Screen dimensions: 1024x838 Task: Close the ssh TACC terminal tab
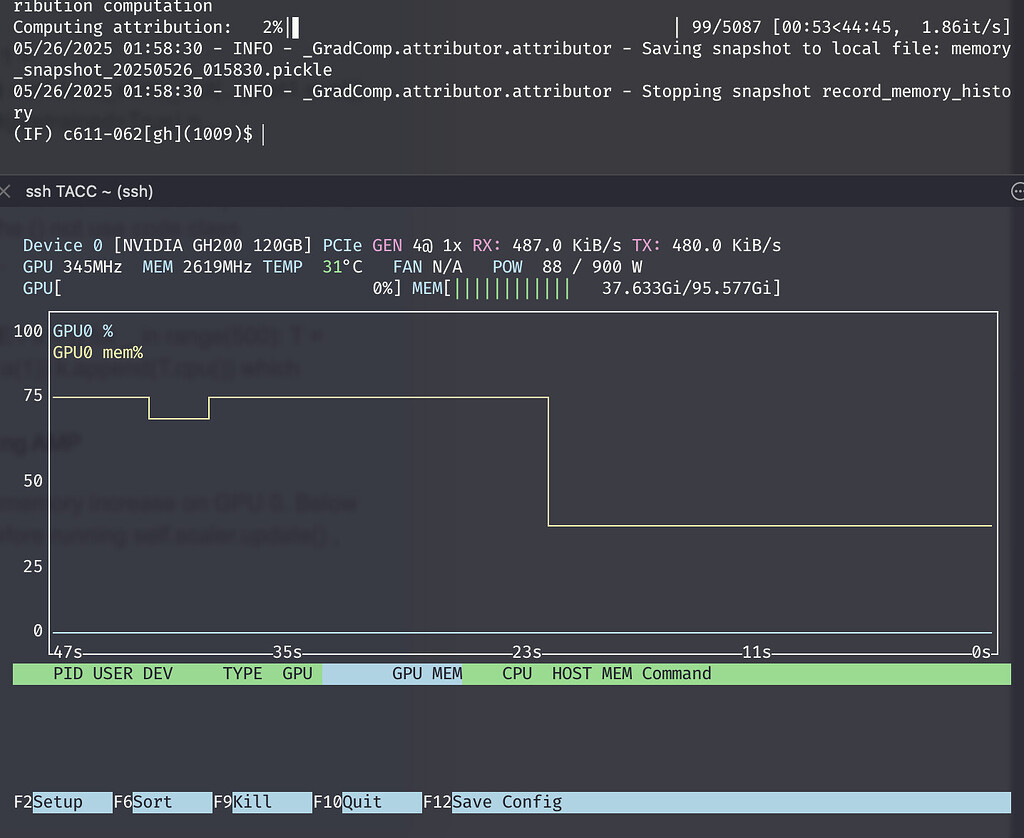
==
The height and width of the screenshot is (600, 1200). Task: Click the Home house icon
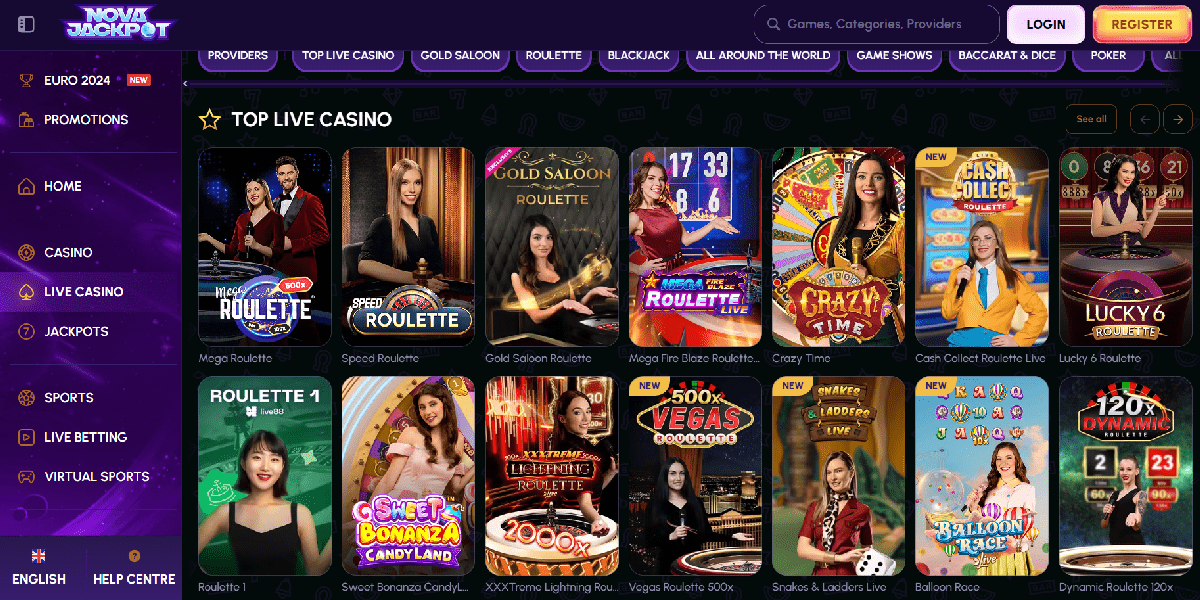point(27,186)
---
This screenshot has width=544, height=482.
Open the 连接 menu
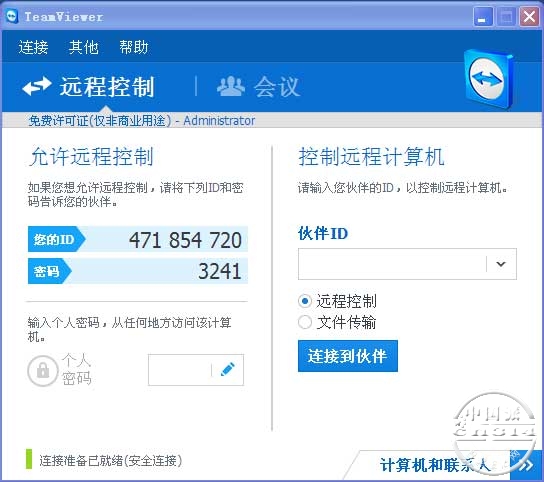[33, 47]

• _What needs to be done_:
Rewrite everything from the line containing "The height and" down to the line containing "point(27,186)", replacing "Home house icon" with "Home button" and leaving the rest unchanged. Omit the pictures.

• _Completed exercise_:
The height and width of the screenshot is (600, 1200). Task: Click the Home button
point(27,186)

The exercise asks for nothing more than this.